_Task instructions_
Each line of the data below from the one holding "Screen dimensions: 769x603" to the one holding "Click the magnifying", inclusive, is to be reproduced exactly; no other line belongs in the answer.

_Given data_
*****
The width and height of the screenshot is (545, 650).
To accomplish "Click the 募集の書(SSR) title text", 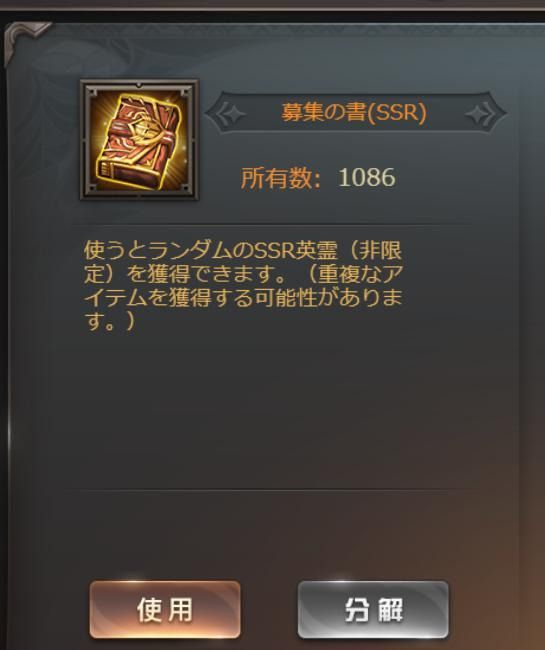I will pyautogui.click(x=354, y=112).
*****
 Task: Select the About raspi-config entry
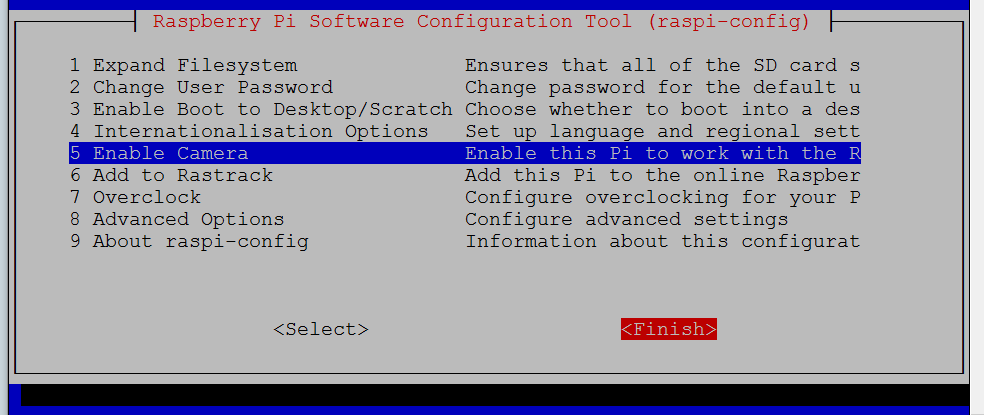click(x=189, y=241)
*****
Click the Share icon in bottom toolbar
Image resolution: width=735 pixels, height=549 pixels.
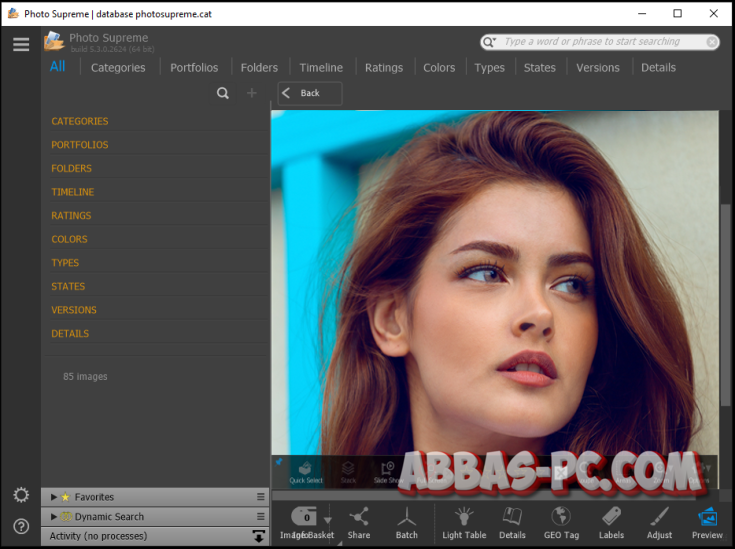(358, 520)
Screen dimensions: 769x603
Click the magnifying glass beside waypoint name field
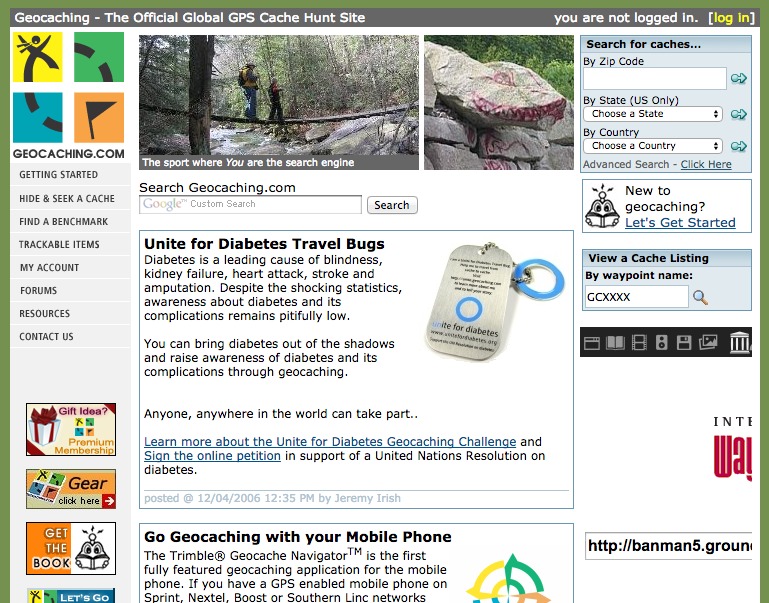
*****
_Answer space_
Screen dimensions: 769x603
Click the magnifying glass beside waypoint name field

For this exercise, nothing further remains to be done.